(PROVIDED MATERIAL)

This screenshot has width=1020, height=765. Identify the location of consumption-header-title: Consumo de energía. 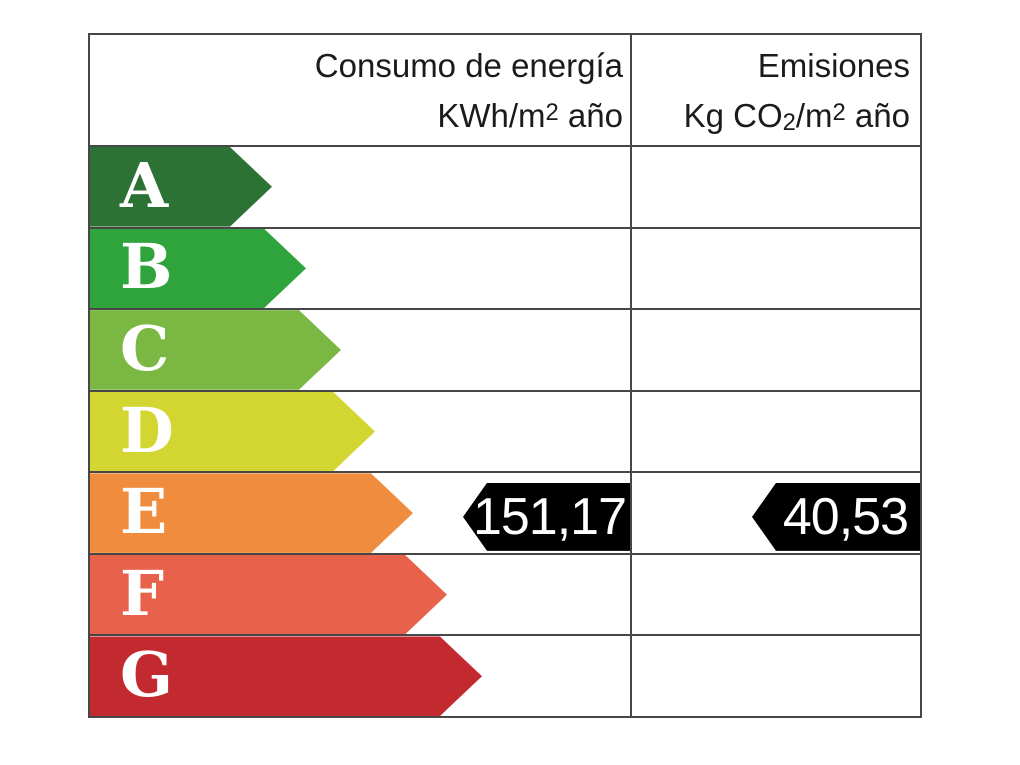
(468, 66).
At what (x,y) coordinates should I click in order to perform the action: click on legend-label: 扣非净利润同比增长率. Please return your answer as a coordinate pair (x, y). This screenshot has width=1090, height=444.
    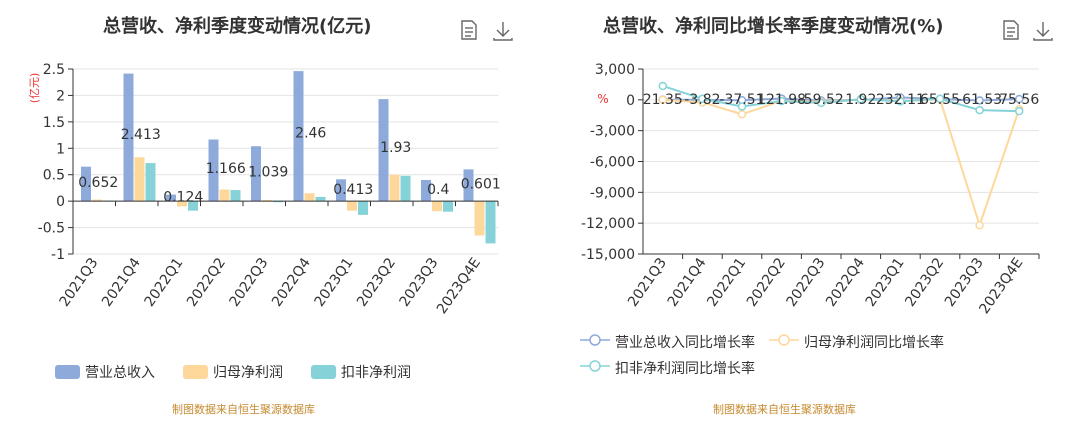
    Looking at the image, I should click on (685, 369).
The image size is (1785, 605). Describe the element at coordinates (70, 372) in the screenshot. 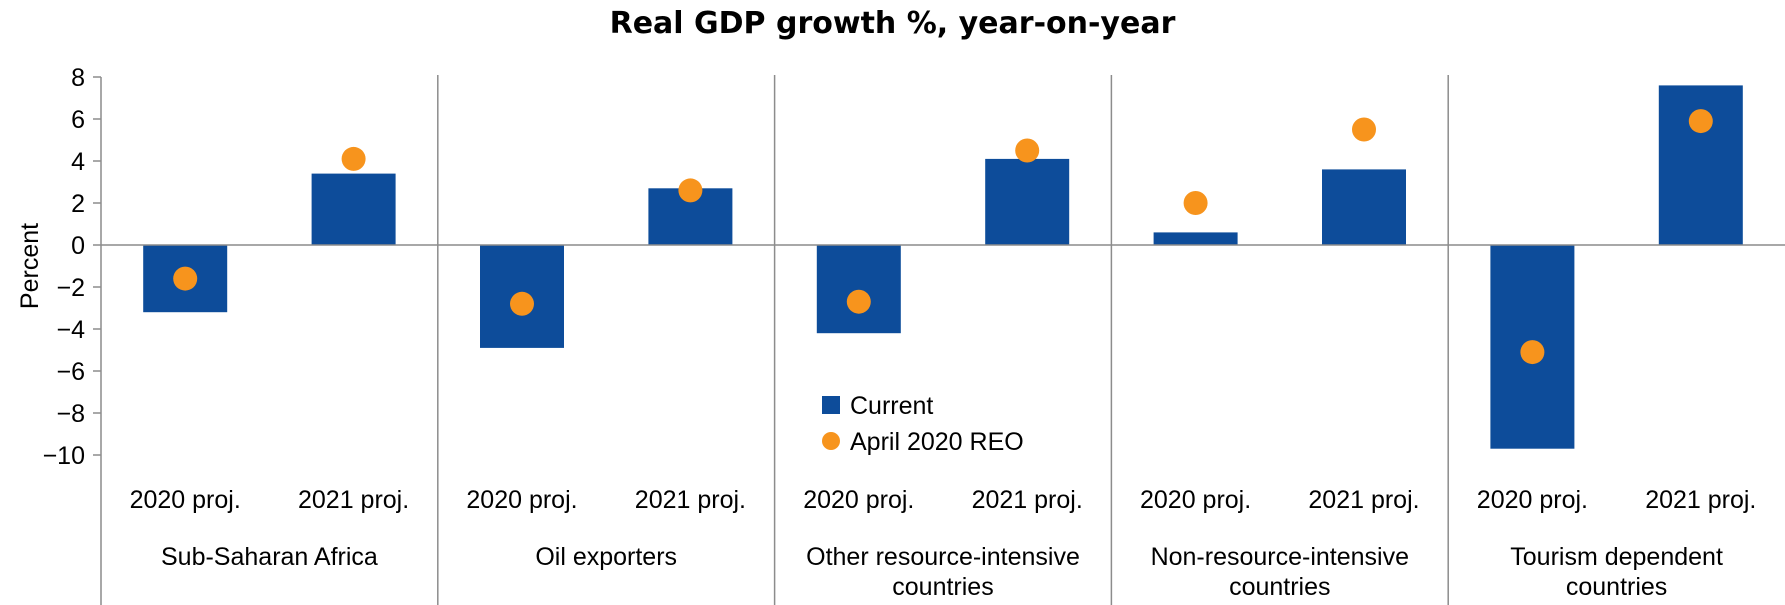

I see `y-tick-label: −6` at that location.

(End PROVIDED MATERIAL)
(PROVIDED MATERIAL)

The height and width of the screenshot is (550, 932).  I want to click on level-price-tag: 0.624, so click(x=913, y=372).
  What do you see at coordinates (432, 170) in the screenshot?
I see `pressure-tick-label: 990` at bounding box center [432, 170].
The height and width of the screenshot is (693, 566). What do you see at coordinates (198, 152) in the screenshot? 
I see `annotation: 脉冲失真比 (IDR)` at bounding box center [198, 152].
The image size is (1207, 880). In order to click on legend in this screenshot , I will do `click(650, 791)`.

(End PROVIDED MATERIAL)

ABOUT THIS TASK: Find every line in the data above that contains the string "should", and copy each of those lines. Case matters.

SOLUTION TO THIS EXERCISE:
At what (x,y) coordinates should I click in order to perform the action: click on legend-label: 扣非净利润同比增长率. Please return your answer as a coordinate pair (x, y). This screenshot has width=1090, height=444.
    Looking at the image, I should click on (685, 369).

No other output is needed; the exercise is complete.